Since only the text is wanted, print every entry below exactly and omit the images.

┌──

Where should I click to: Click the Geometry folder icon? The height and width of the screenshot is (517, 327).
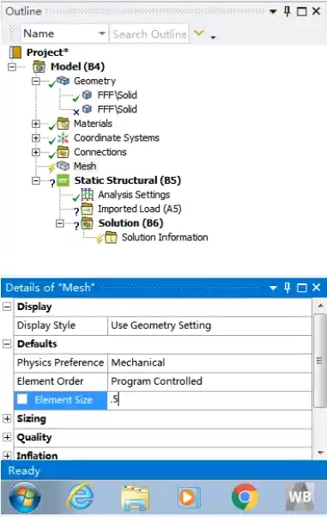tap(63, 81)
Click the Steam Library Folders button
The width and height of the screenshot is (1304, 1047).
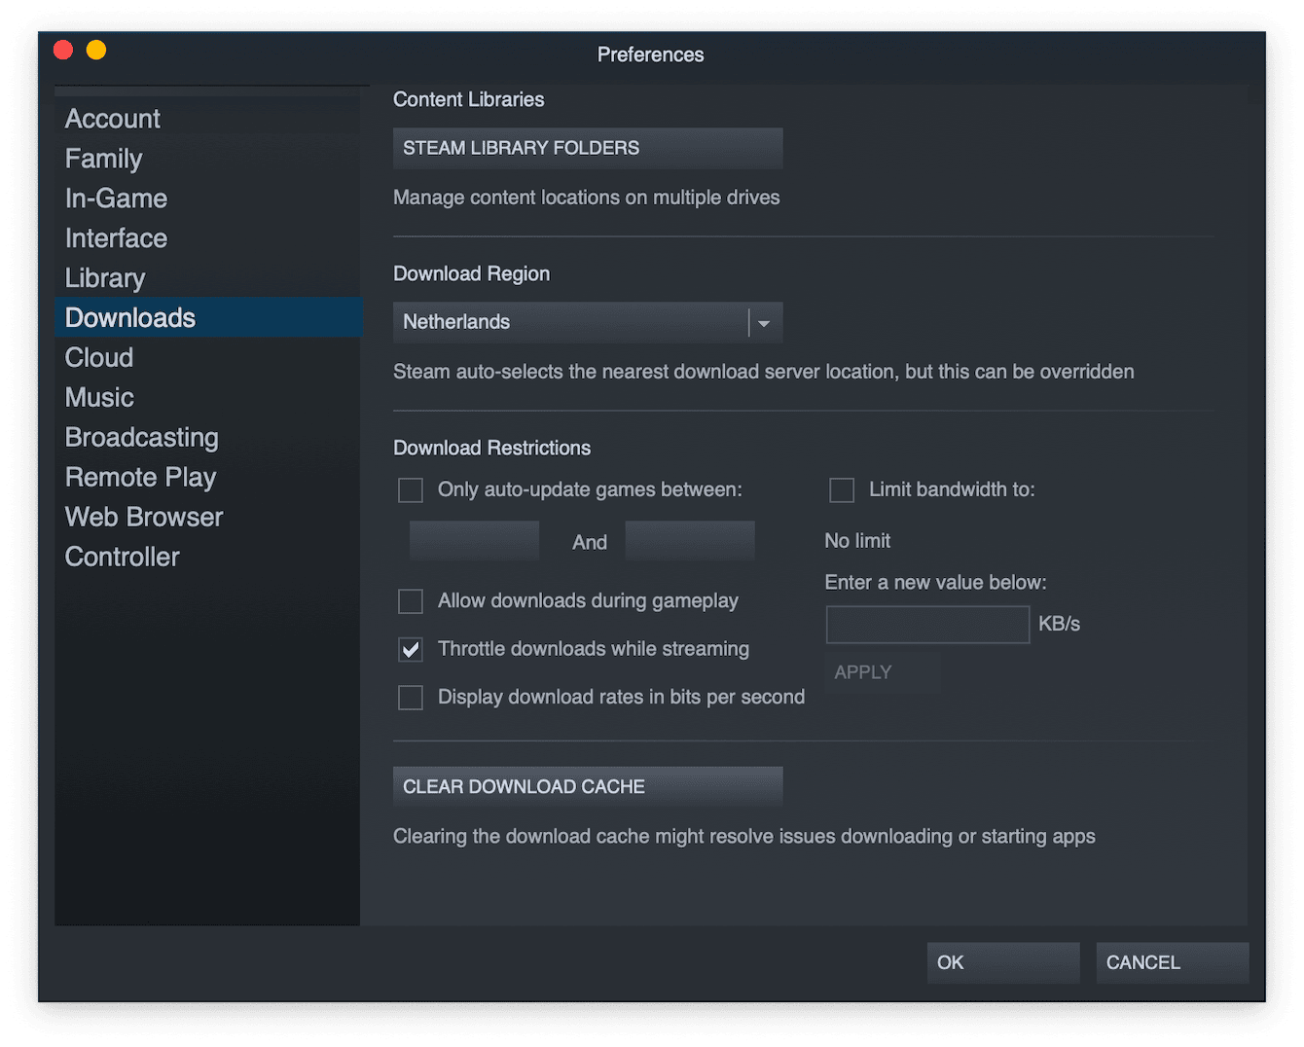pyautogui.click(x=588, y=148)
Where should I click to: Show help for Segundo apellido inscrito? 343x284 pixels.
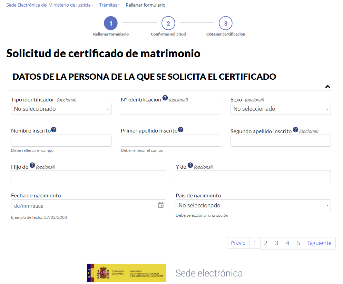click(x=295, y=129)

└──

**RESULT FOR THIS EXERCISE:**
Where should I click to: Click the Geometry folder icon? The height and width of the screenshot is (517, 327).
tap(63, 81)
Click the Steam Library Folders button
The width and height of the screenshot is (1304, 1047).
pyautogui.click(x=588, y=148)
Where should I click to: Show help for Segundo apellido inscrito? 343x284 pixels.
click(x=295, y=129)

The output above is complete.